His strength, leadership, and benevolence in the herd are powerful examples for each person with whom he works. Admiral helps clients whose trust and boundaries have been destroyed by trauma to rebuild relationships based on respect, acceptance, and understanding.

"Perhaps nowhere does Admiral shine more than in his work with veterans, service members, and their families," said Kathleen Fallon, President of Bridle Paths. "In both mounted and unmounted work, he inspires those who serve to connect with honesty and authenticity, and to lead with clarity, consistency and integrity. Through his work with the Bridle Paths program, Admiral builds relationships in which clients can be genuine and sincere, think clearly about their challenges, and achieve growth, learning, and healing."

2016: Maryland Horse Discovery Center Network 

Nominated By: Ross Peddicord
Related Organization: Maryland Horse Industry Board
Website: Maryland Horse Discovery Center Network

Photo by Shawn McMillen

Where do complete newcomers go to learn about horses in a safe, friendly and knowledgeable environment? That’s a question the Maryland Horse Industry Board receives — a lot. As a result, a couple of years ago the Horse Board sent out a call to its nearly 800 licensed riding schools and boarding stables asking who would be interested in volunteering to become a certified Horse Discovery Center. These barns and stables stepped up, happy to welcome the general public into the horse world with open arms, and hearts.

A total of 35 stables in 15 Maryland counties, many of them already doing this type of work, answered the call and are now certified and serving as horse discovery centers. They have participated in a statewide Maryland horse scavenger hunt, where the winner visited 33 of 35 locations. They have given demonstrations and presented interactive displays at the Maryland State Fair’s special Horse Land exhibit, which drew over 30,000 visitors this year. They have also written a school horse curriculum for Grades 4-8 in conjunction with the Maryland Agricultural Education Foundation and the Maryland State Department of Education that they plan to implement this coming year.

========================

> [Directions]:
A – Answer these questions about the passage on horse programs, one per line, marked the same way:
(i) Who is President of Bridle Paths?
(ii) How many licensed riding schools and boarding stables did the Horse Board contact?
(iii) How many visitors did the Horse Land exhibit draw this year?
B – Recast the paragraph in the passage on horse programs that begins "A total of 35 stables" as a bulleted list that keeps its main facts.
C – Extend the passage on horse programs, picking up after its final sentence.
The listing that follows comes from a different source than the passage on horse programs.

========================

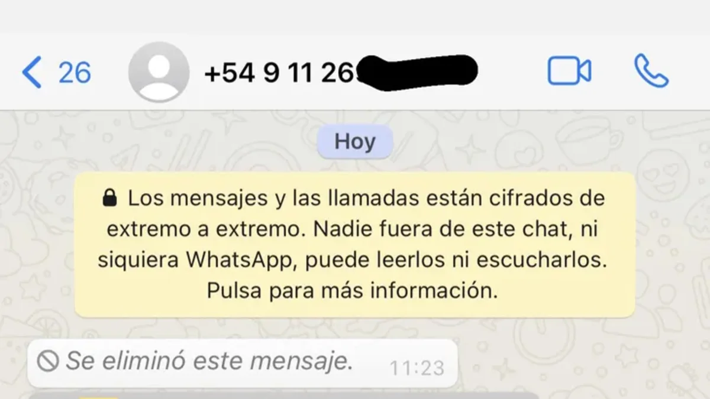Select 'Se eliminó este mensaje' bubble
The width and height of the screenshot is (710, 399).
(243, 363)
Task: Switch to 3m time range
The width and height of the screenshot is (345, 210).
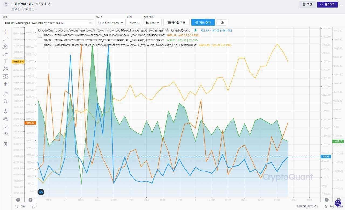Action: (x=23, y=206)
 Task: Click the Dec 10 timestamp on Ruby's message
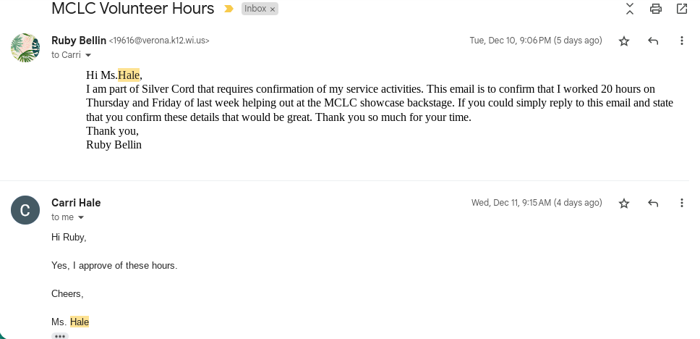point(535,41)
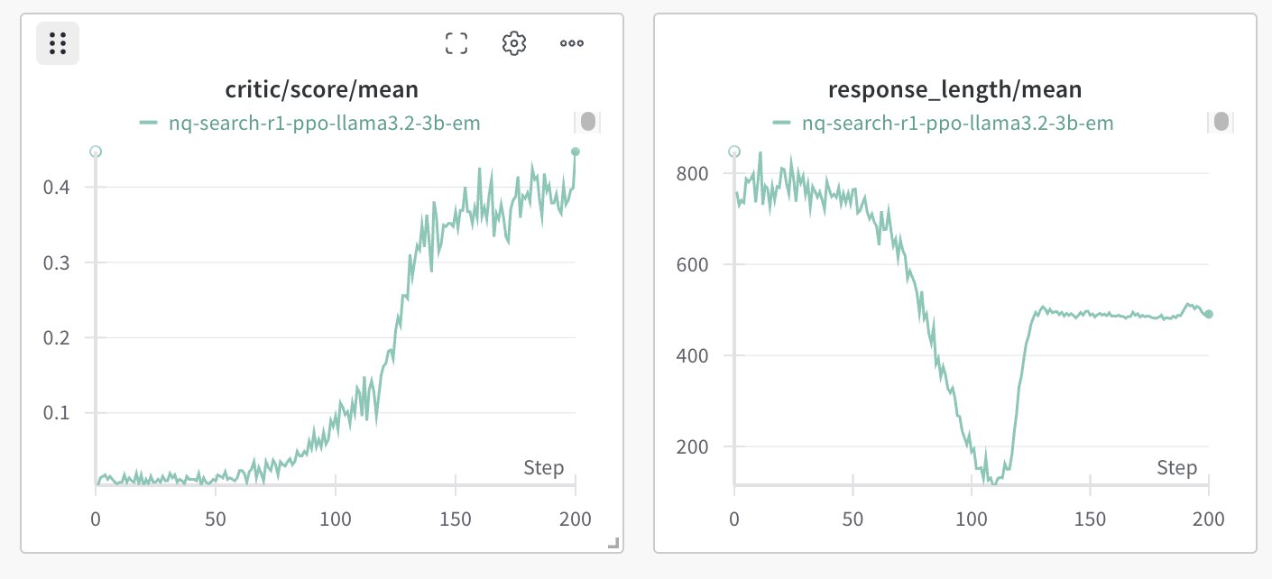Click the last data point on response_length/mean line
1272x579 pixels.
point(1209,314)
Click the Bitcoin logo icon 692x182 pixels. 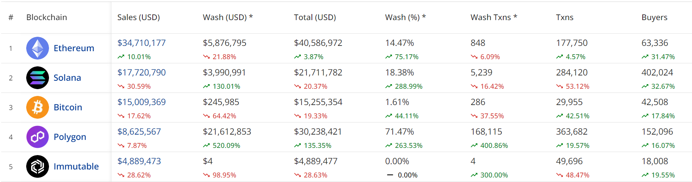[38, 107]
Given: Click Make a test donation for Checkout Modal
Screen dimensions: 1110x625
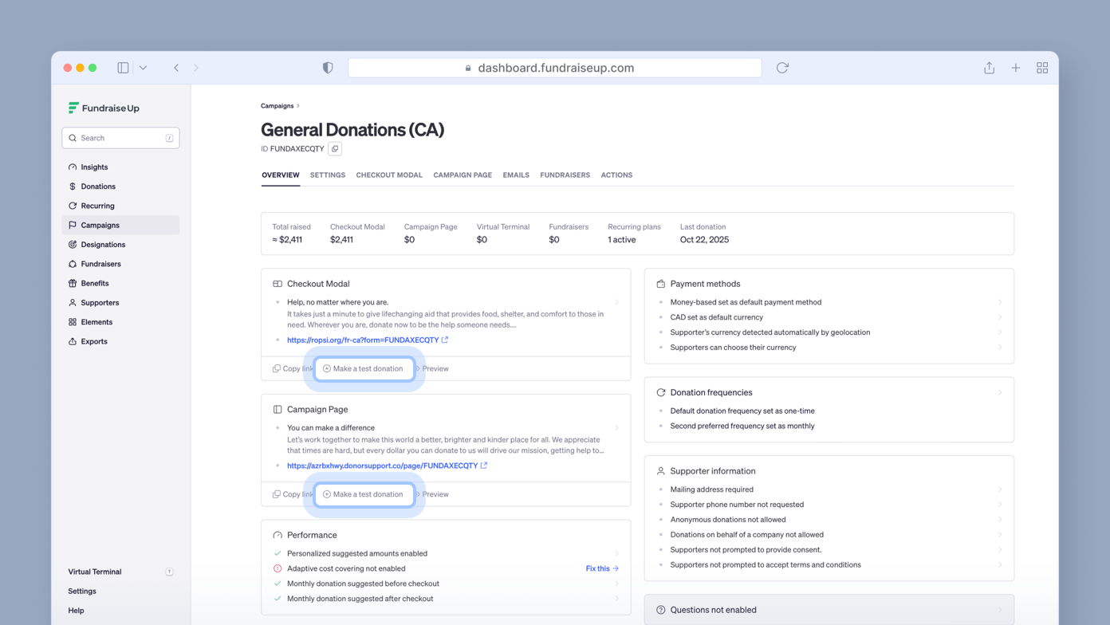Looking at the screenshot, I should 364,368.
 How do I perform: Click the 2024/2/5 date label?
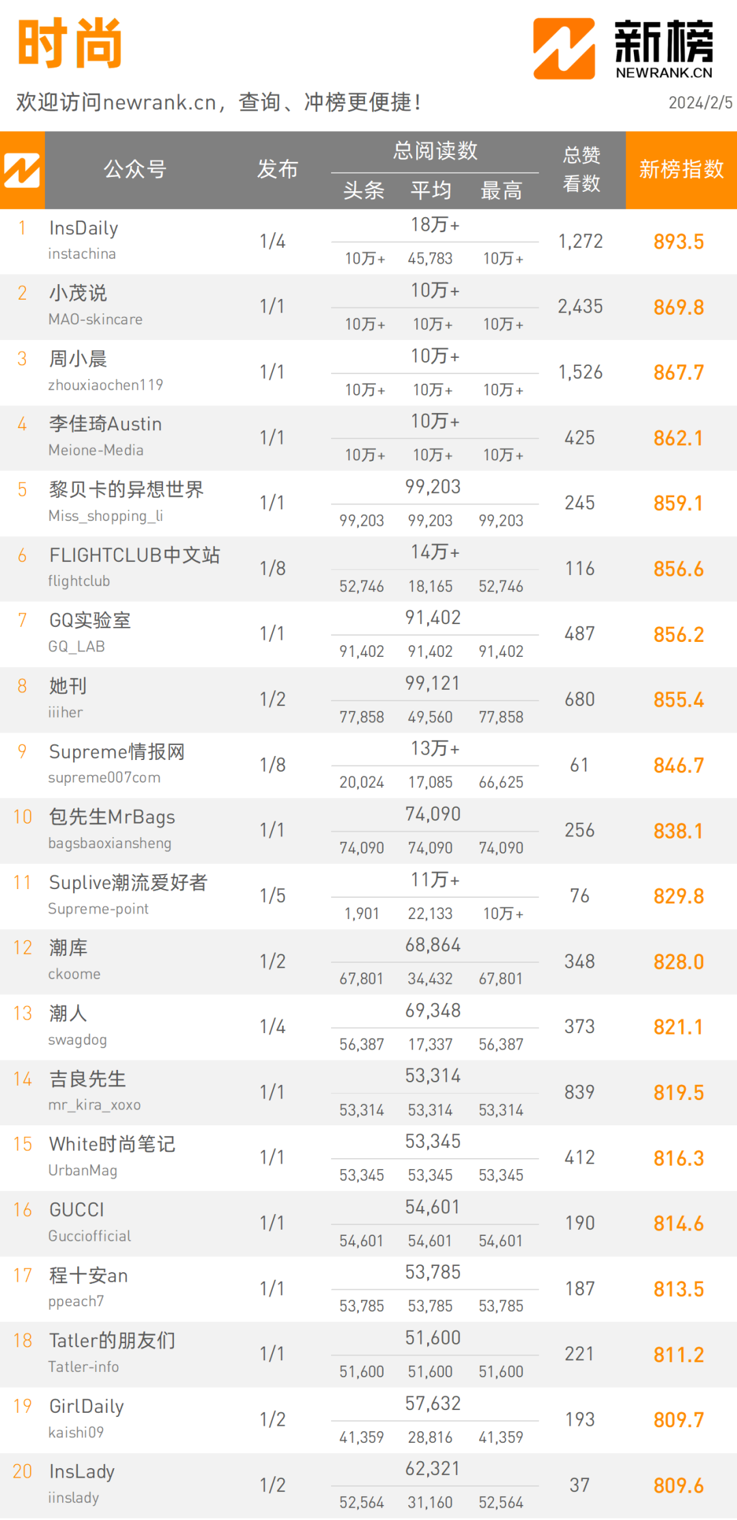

========================

> [Response list]:
A –
(i) Kathleen Fallon
(ii) Nearly 800
(iii) Over 30,000

B –
- 35 stables in 15 Maryland counties are certified and serve as horse discovery centers. Many were already doing this kind of work.
- They took part in a statewide Maryland horse scavenger hunt. The winner visited 33 of the 35 locations.
- They gave demonstrations and presented interactive displays at the Maryland State Fair's Horse Land exhibit, which drew over 30,000 visitors this year.
- They wrote a school horse curriculum for Grades 4–8 with the Maryland Agricultural Education Foundation and the Maryland State Department of Education. They plan to implement it this coming year.

C –
The Horse Discovery Centers early on adopted the Rotary Club motto “Service Above Self.” In addition to helping perpetuate the future of the horse industry, they provide the spark that can ignite a lifelong interest in horses that brings folks closer to nature and a healthy, more active lifestyle.

2015: Andy

Nominated By: Mary Jo Beckman
Related Organization: Loudoun Therapeutic Riding Center
Website: http://www.ltrf.org/

Photo by Shawn McMillen

Andy is the embodiment of service and honor when in the presence of adults and children with emotional, physical or cognitive challenges. He does not put a hoof wrong in a lesson or healing session with a participant, especially veterans. He is completely trustworthy, a steady presence, and serves with equal talent in multiple disciplines, including therapeutic riding, hippotherapy, equine facilitated learning, trauma recovery, and Equine Gestalt Coaching Method.

He adjusts his behavior depending on the setting, the client, and the therapeutic modality, and excels in all of them to make each session with him very special. He tunes into the needs of each participant with uncanny perception.

When engaged in his work, he partners with humans and honors them all. Andy serves by choice, with complete presence and attention to his riders and non-riders. For that reason, his service is all the more beautiful - a true gift to all those who work with him and benefit from his work.

2014: Lelac Almagor (& the KIPP DC Riding Team)

Photo by Shawn McMillen

KIPP builds a partnership among parents, students, and teachers that puts learning first through their work in underserved communities. The KIPP DC Riding Team encourages independence, creative problem-solving, compassion, and teamwork through hands-on experience with horse care, grooming, and equitation. The students’ experience has deepened their connection to school, their empathy for others, and their commitment to their own futures.

2013: Klinger, himself! 

Senator John McCain meets Klinger at WIHS Kids' Day 2017.